## Stored items

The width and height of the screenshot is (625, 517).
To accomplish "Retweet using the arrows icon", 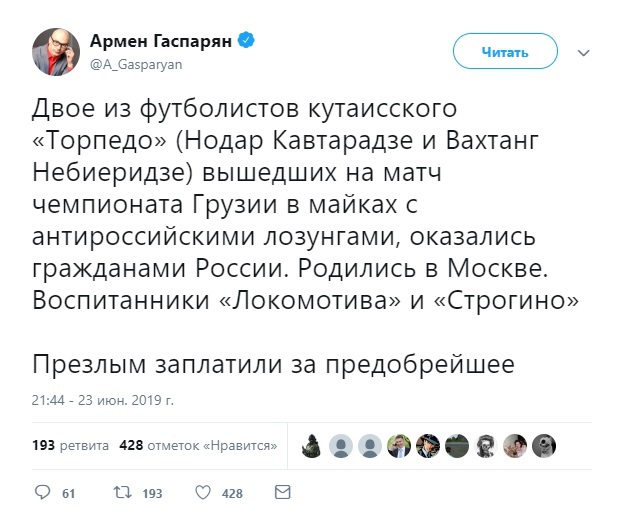I will click(119, 493).
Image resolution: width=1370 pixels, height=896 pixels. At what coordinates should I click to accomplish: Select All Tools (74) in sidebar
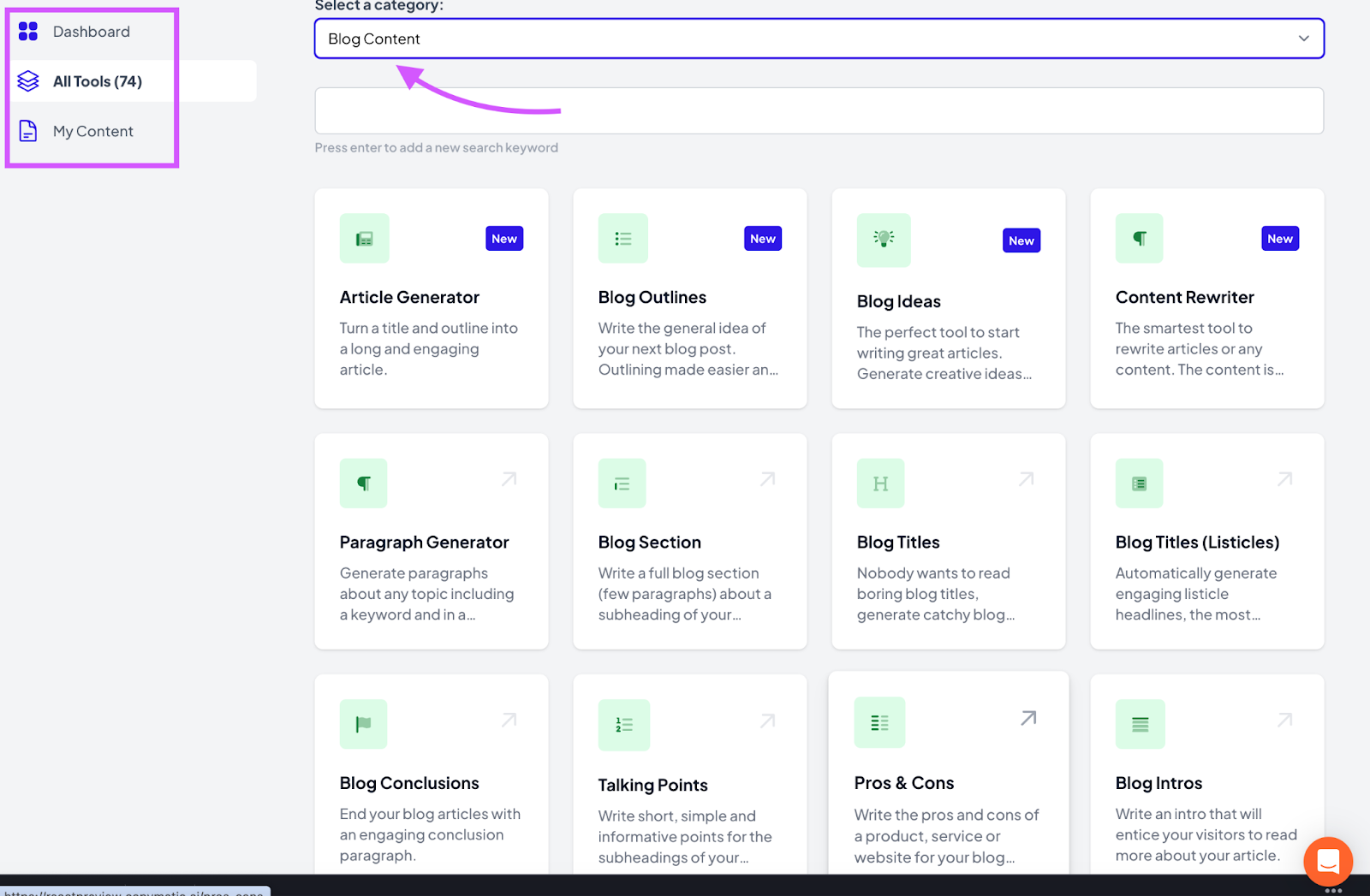click(97, 81)
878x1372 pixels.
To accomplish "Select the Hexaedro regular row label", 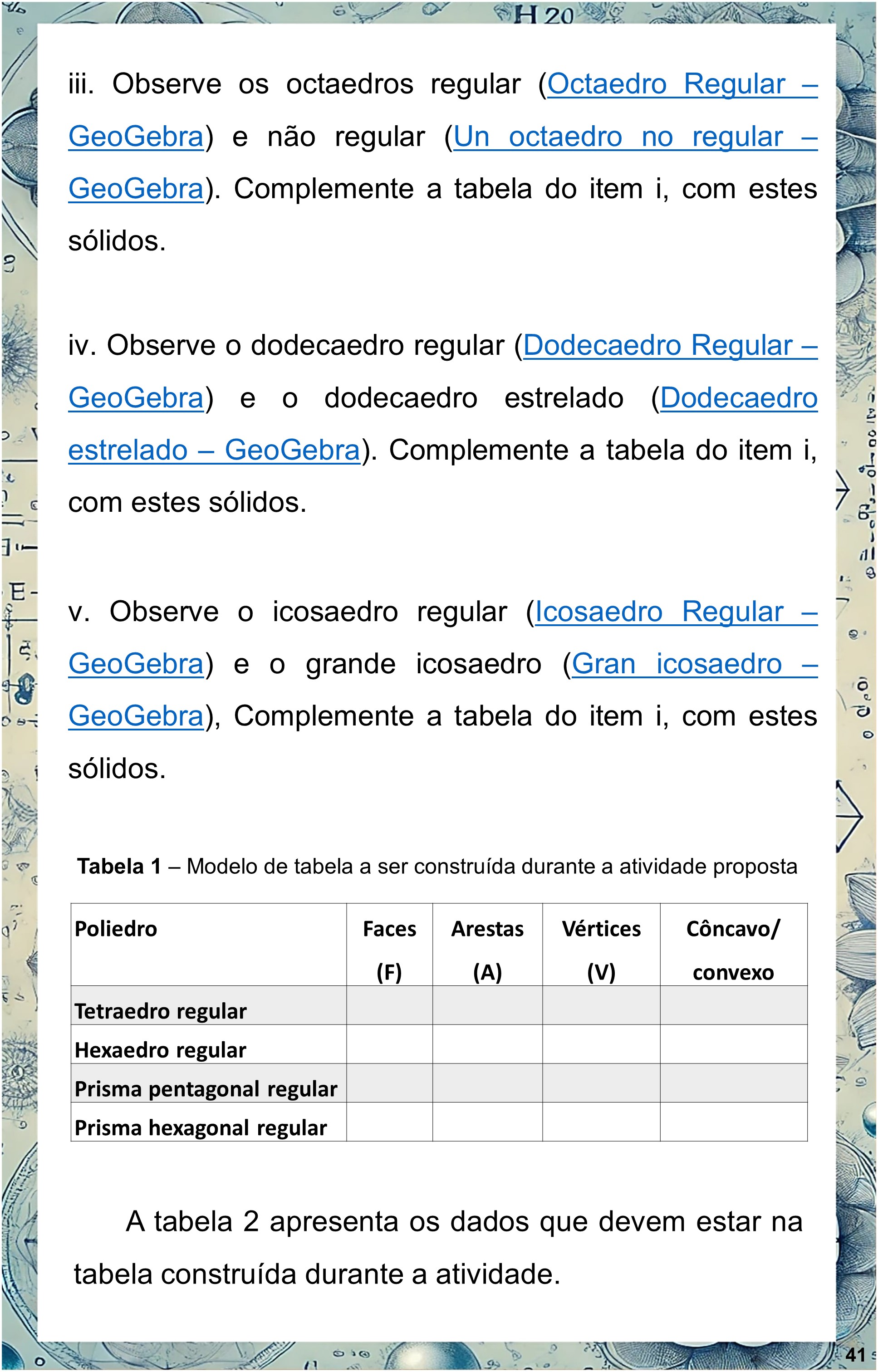I will click(x=161, y=1050).
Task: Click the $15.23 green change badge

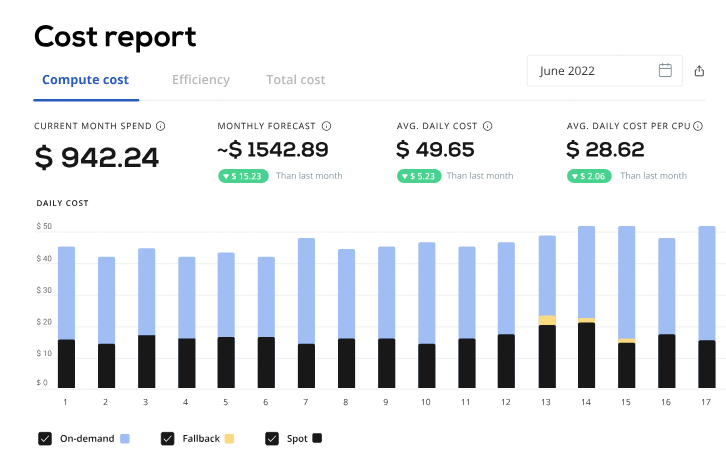Action: 243,176
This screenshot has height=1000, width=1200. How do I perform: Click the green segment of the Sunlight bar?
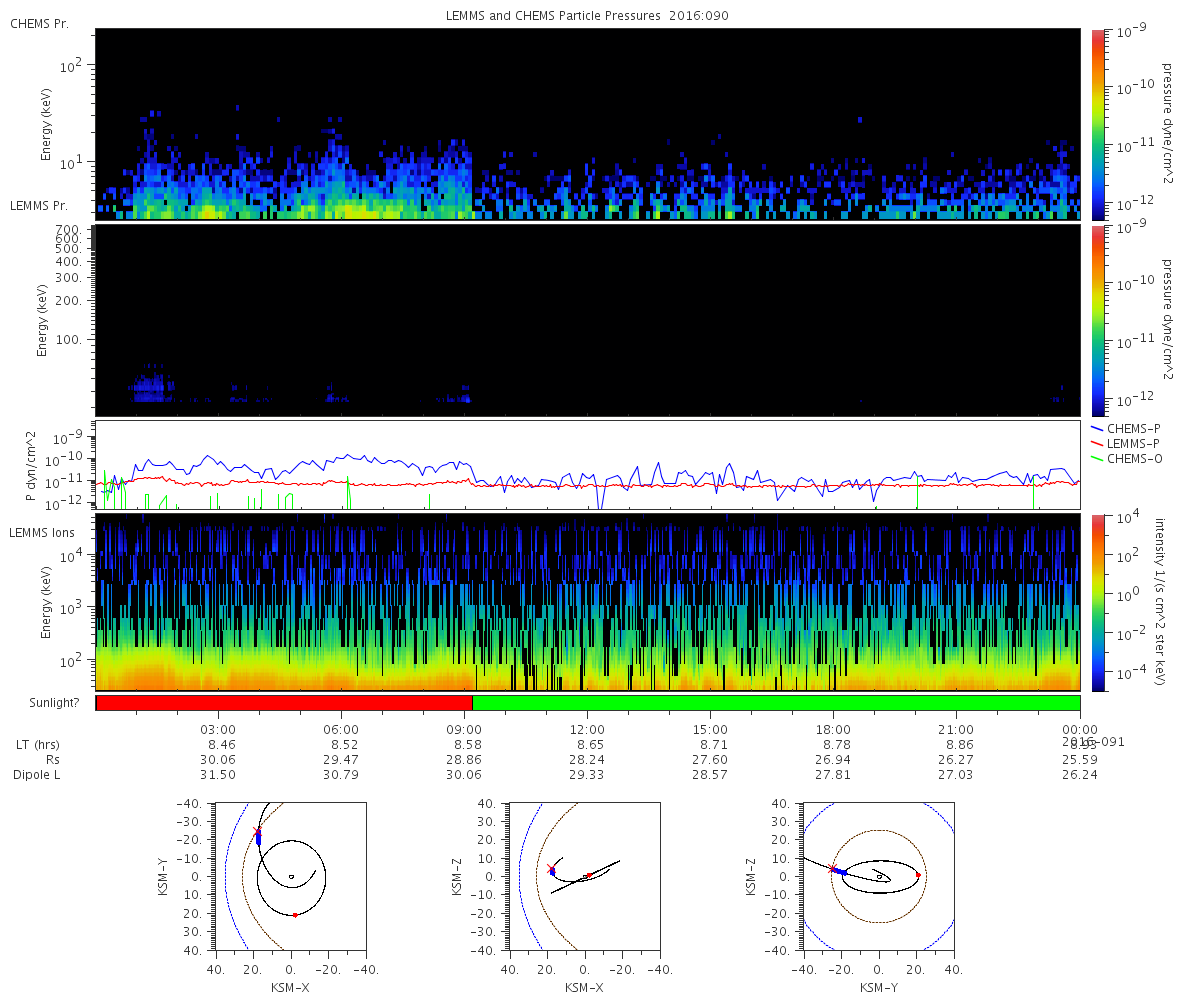(x=776, y=703)
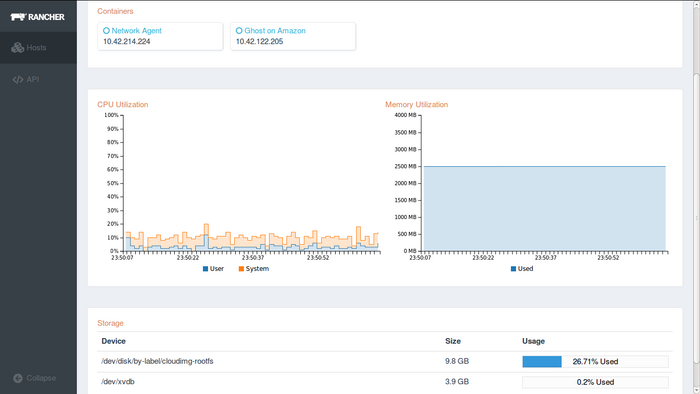
Task: Open the Hosts sidebar icon
Action: click(x=17, y=47)
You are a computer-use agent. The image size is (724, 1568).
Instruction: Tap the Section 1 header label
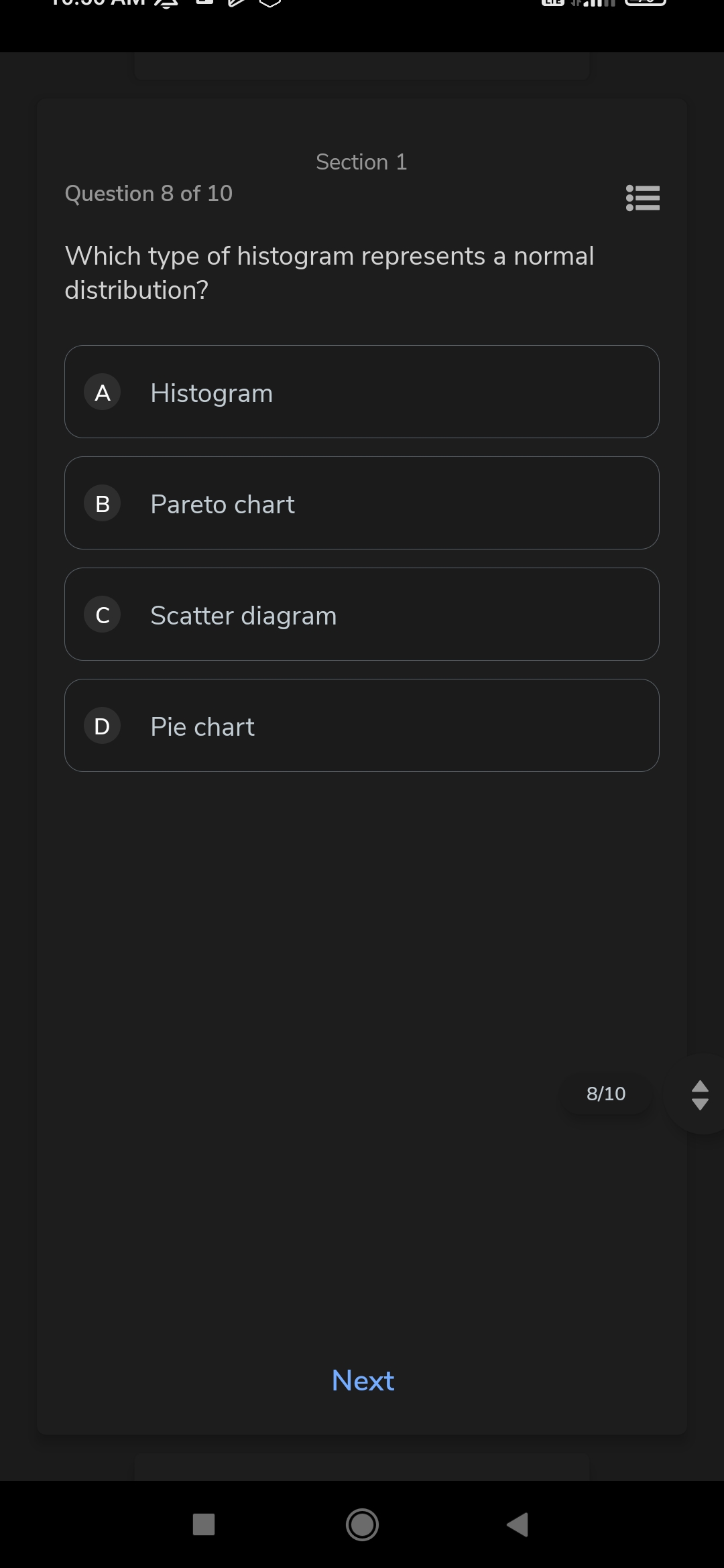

## Task requirements
Give back the lines from the one containing "Task: Click the $15.23 green change badge" through the last line of the records above exactly as they appear, both included, and no pictures.

## Task solution
Task: Click the $15.23 green change badge

Action: 243,176
This screenshot has height=1000, width=1200. How do I perform: Click the green segment of the Sunlight bar?
(x=776, y=703)
Task: Open the Hosts sidebar icon
Action: click(x=17, y=47)
You are a computer-use agent. The image size is (724, 1568).
Instruction: Tap the Section 1 header label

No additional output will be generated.